[Collected data]
# # #

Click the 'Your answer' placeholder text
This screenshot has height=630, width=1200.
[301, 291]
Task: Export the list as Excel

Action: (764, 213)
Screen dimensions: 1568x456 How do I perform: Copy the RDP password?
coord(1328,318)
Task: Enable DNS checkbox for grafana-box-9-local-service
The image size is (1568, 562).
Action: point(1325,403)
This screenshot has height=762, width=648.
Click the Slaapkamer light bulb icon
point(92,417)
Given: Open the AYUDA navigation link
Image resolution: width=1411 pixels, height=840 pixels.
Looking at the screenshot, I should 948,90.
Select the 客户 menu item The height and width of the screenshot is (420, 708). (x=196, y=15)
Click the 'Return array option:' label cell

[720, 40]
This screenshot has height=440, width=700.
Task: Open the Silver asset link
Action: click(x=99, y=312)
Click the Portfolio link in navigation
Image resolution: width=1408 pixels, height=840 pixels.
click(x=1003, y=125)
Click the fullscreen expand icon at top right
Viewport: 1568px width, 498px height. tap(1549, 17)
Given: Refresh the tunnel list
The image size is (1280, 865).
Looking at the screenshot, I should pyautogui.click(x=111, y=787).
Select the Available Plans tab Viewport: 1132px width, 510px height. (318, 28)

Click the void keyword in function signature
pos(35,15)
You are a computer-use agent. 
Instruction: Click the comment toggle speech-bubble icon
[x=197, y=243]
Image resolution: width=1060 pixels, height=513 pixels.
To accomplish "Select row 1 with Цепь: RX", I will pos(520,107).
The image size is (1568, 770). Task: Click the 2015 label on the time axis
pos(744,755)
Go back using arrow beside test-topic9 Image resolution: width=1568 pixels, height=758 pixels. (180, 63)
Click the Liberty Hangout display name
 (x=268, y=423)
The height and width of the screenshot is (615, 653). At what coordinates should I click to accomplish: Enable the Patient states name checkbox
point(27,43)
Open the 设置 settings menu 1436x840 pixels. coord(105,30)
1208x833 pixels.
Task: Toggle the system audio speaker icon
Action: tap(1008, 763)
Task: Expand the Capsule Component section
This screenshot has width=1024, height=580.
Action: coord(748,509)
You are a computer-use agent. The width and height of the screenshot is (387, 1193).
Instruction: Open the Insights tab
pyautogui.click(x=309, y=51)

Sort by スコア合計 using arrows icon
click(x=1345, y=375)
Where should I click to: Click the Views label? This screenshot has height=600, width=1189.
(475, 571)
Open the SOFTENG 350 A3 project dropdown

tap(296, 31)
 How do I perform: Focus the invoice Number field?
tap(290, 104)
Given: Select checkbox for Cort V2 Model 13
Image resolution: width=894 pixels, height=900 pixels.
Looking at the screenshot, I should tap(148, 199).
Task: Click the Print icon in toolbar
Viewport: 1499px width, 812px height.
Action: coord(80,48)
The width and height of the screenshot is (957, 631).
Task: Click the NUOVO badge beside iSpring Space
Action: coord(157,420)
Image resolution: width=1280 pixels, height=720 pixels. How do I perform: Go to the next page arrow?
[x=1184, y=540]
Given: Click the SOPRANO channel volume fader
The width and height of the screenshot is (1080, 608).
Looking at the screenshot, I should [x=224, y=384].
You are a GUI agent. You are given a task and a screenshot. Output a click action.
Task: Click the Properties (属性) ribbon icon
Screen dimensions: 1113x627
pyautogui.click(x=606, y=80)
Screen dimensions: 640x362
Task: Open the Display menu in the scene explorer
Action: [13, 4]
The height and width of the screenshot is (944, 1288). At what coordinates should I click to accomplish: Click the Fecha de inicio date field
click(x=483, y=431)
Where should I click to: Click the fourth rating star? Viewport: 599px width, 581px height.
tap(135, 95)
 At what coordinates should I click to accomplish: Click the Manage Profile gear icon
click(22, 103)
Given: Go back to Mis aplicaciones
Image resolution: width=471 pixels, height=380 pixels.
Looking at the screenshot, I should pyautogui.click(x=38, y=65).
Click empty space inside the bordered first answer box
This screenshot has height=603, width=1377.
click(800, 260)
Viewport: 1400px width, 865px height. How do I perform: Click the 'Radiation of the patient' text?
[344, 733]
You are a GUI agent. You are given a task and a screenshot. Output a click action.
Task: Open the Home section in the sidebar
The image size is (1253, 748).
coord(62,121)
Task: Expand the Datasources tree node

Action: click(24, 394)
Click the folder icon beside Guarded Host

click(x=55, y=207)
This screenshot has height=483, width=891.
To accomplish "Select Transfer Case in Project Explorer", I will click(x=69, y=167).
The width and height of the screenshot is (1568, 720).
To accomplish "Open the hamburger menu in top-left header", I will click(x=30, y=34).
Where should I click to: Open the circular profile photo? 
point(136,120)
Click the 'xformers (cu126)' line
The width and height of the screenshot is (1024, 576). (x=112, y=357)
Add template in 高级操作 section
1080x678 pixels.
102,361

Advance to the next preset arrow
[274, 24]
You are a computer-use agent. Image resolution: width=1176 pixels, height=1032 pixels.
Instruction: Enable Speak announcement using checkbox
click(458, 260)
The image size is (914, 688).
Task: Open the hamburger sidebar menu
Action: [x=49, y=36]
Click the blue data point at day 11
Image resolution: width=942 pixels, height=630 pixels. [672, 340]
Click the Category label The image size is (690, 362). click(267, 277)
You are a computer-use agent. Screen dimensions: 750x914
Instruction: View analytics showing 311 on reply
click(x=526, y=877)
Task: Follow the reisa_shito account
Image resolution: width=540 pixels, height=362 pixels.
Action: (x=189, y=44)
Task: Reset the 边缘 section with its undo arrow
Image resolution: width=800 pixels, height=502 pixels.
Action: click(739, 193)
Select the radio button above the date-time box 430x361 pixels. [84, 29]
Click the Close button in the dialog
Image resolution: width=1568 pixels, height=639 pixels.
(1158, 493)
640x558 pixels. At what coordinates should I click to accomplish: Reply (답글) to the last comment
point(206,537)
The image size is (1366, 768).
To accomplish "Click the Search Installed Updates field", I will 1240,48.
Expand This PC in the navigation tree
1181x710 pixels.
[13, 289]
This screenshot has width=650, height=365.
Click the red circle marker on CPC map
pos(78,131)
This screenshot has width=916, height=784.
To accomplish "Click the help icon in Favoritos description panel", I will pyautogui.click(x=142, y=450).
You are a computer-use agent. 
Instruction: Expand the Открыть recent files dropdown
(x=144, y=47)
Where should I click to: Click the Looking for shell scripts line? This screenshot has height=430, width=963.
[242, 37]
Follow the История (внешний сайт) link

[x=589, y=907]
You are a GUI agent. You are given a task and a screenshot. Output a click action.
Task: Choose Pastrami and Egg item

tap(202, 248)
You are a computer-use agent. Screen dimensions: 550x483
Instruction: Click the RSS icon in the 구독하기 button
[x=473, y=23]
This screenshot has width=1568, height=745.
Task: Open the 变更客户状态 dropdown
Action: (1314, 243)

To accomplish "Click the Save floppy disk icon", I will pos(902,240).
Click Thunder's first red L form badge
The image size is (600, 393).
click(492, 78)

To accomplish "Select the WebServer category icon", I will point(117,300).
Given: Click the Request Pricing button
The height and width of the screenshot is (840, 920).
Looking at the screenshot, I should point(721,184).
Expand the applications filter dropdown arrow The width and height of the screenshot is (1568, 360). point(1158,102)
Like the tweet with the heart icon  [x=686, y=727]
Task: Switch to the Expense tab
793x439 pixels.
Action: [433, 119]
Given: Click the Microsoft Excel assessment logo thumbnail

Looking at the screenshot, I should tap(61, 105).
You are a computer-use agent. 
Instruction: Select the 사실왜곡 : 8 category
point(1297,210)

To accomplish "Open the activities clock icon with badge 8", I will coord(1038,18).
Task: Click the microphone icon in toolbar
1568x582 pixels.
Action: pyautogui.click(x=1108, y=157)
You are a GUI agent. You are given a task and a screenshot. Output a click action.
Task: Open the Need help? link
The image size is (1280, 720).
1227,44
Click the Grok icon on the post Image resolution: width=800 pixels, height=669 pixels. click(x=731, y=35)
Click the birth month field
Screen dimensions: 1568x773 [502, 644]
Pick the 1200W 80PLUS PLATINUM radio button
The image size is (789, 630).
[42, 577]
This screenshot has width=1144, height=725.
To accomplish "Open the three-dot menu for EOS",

# # #

■ Work request
Look above for the line with "Task: Open the Home section in the sidebar" and the line with "This screenshot has height=483, width=891.", and reproduce exactly those two lines plus every line between, nothing more.

■ Answer for the task
Task: Open the Home section in the sidebar
The image size is (1253, 748).
coord(62,121)
Task: Expand the Datasources tree node

Action: click(24, 394)
Click the folder icon beside Guarded Host

click(x=55, y=207)
This screenshot has height=483, width=891.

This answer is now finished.